13 Januari 2010

Kok Mogok, 'Ngajar 'Napa?

Kok Mogok, ’Ngajar ’Napa?

Oleh: Eddy Soejanto*)

Sejak KBK hingga KTSP, dari perspektif pengetahuan dan pemahaman konsep, rendahnya kualitas pendidikan terkadang cukup ditengarai dengan rendahnya pencapaian kriteria ketuntasan minimal oleh siswa.

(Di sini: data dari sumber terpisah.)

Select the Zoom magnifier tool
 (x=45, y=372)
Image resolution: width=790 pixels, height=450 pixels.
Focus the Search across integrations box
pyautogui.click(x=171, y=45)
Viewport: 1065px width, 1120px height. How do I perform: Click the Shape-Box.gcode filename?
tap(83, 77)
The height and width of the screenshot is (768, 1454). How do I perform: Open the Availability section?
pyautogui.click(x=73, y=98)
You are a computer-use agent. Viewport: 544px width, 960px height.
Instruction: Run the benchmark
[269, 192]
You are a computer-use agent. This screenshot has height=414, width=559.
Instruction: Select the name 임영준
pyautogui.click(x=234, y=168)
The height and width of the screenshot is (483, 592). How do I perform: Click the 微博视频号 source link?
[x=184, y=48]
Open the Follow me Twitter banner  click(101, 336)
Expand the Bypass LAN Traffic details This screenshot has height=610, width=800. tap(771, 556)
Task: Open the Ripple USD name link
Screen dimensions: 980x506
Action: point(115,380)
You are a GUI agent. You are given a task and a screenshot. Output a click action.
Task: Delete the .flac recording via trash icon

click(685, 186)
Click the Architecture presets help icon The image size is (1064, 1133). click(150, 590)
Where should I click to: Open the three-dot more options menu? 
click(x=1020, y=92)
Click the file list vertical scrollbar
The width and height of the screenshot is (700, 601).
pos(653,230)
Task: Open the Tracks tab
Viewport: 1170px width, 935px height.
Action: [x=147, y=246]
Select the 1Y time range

Ini dibuktikan dengan betapa terpontang-pantingnya guru-guru mata pelajaran UN 2010, sampai-sampai membuat nuansa di sekolah tak ubahnya bimbingan belajar. Merekapun merasa wajib minta tambah jam tatap muka, dengan mengikhlaskan waktu istirahat siang dan sore hari, bertahan tetap berada di sekolah mengisi kegiatan seputar nge-drill soal-soal UN. Tentunya dengan imbalan yang memadai atau tidak, itu masalah lain.

Inilah barangkali, kenapa rendahnya kualitas pendidikan kerapkali ditudingkan ke arah guru sebagai biangnya, meskipun tidak tepat. Sebab, kualitas kinerja guru berkaitan erat dengan pelbagai kondisi guru, puncak kerucutnya ada di status guru profesional yang mampu menjalankan proses pembelajaran i2m3.

Tapi guru bisa mengatasi masalah itu, asal Pemerintah dan Pemerintah Daerah terlebih dulu mengatasi kesenjangan kesejahteraan guru dengan profesi lainnya, atau sesama guru (antara PNS dan non PNS) melalui upaya merealisasikan peningkatan penghasilan guru secara memadai sehingga tetap berada di atas batas kebutuhan hidup minimum.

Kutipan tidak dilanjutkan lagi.